“In my lower body, the flames on my left side are silently unleashed. The fist in the center of my back clenches. The big one settles comfortably on the chair which crushes my foot. He takes a newspaper. Consult stock market values. It is in these words that Miranda Fitch, central character of Everything is finedescribes the chronic pain that has eaten away at her since she fell off stage performing Lady Macbeth.
The drama experienced daily by the heroine of Mona Awad, a Montrealer living in Boston, is disturbingly reminiscent of the one explained so well by Jennifer Bélanger and Martine Delvaux in The elongated (Héliotrope, 2022): “Resume an appointment if it continues, this sentence thrown into the air at the height of their helplessness, and we get dressed, pack up the carefully prepared speech, the verb to suffer become flesh, we leave the cabinet in sleepwalkers summoned to wander in the middle of the night, because it’s still there, it lasts, it lasts, it doesn’t go away. »
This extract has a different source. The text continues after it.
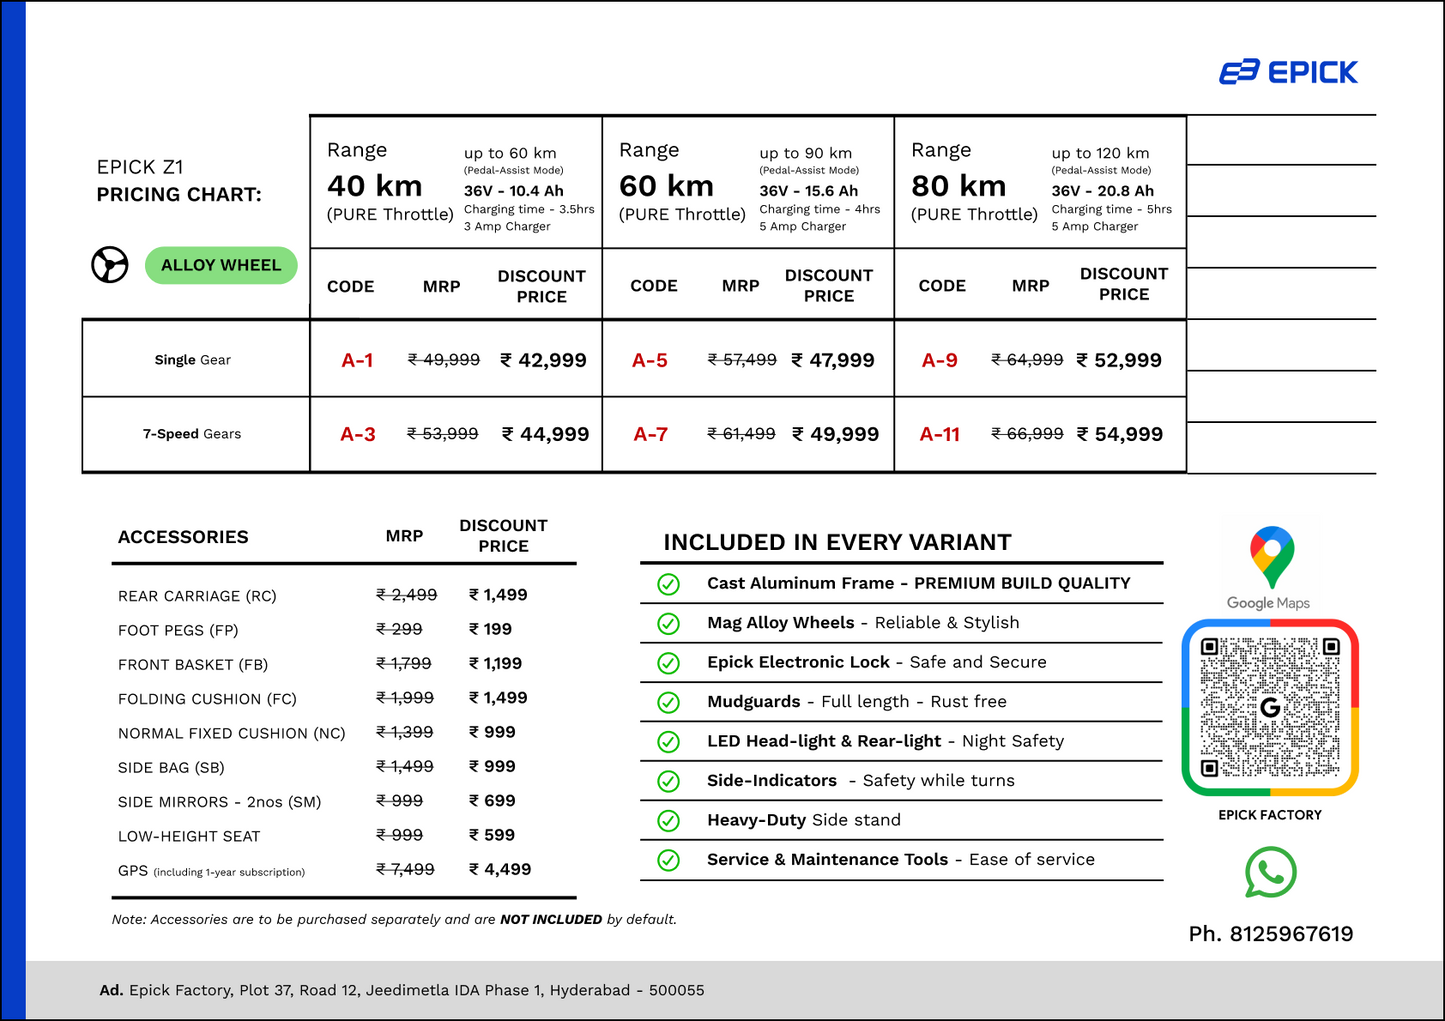Viewport: 1445px width, 1021px height.
Task: Click the alloy wheel icon
Action: (x=110, y=265)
Prisoner of her body, misunderstood by her doctors and physiotherapists, dumped by her husband and faithful admirer, treated with contempt or disdain by colleagues who do not believe in her invisible evils, Miranda had to give up her acting career and become a theater teacher in a college in New England. Now, while she wishes to go up All’s well That ends wellby Shakespeare, her students, led by the arrogant Briana, gang up on her to perform the same bard’s “Scottish play”.
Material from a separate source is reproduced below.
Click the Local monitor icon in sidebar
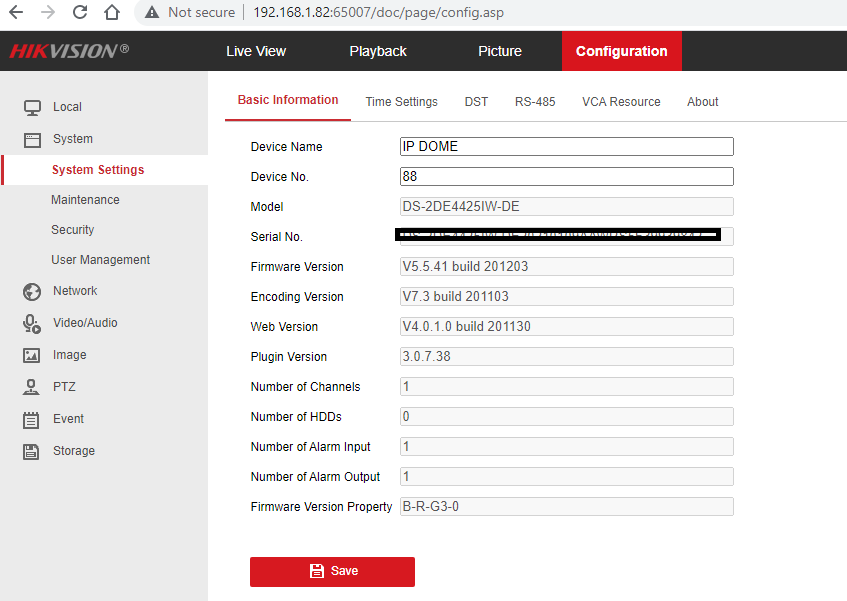Image resolution: width=847 pixels, height=601 pixels. pos(32,107)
“In the center sits Briana, my soulless lead actress, my Hélène, who doesn’t deserve to play Hélène at all. Beside her is Trevor, her boyfriend, who will play Bertrand. And of course there’s Ellie around. My favorite, my actress with gray complexion and eyes. My mouse with a dark heart. Last year, she played the nanny in Romeo and Juliet. This year, she has the role of the sick king, even if she would make a perfect Hélène. »
Even her best friend and colleague Grace and the decorator Hugo, for whom she has a crush, but who does not see her, have sided with the rebels. One evening, in a bar, Miranda meets three bizarre men, nicknamed the Fateful Brothers, a nod to the witches of macbethwho make him drink a mysterious golden drink.
Therefore, the author of Rabbit (2021), another campus drama tinged with humour, horror and fantasy where a suffering woman faces a ferocious horde, turns the drama of Miranda, “dead inside”, into a hallucinatory delirium as dark as jubilant. Like All’s well That ends wellthe novel navigates easily from tragedy to comedy, while the roles and the balance of power are reversed as if by magic.
In this disconcerting vortex into which she precipitates her characters, Mona Awad forcefully translates the courage and the will of a broken woman who wants to burst the bars of her prison of flesh and the prejudices which paralyze her in spite of herself. An original ode to the resilience of women.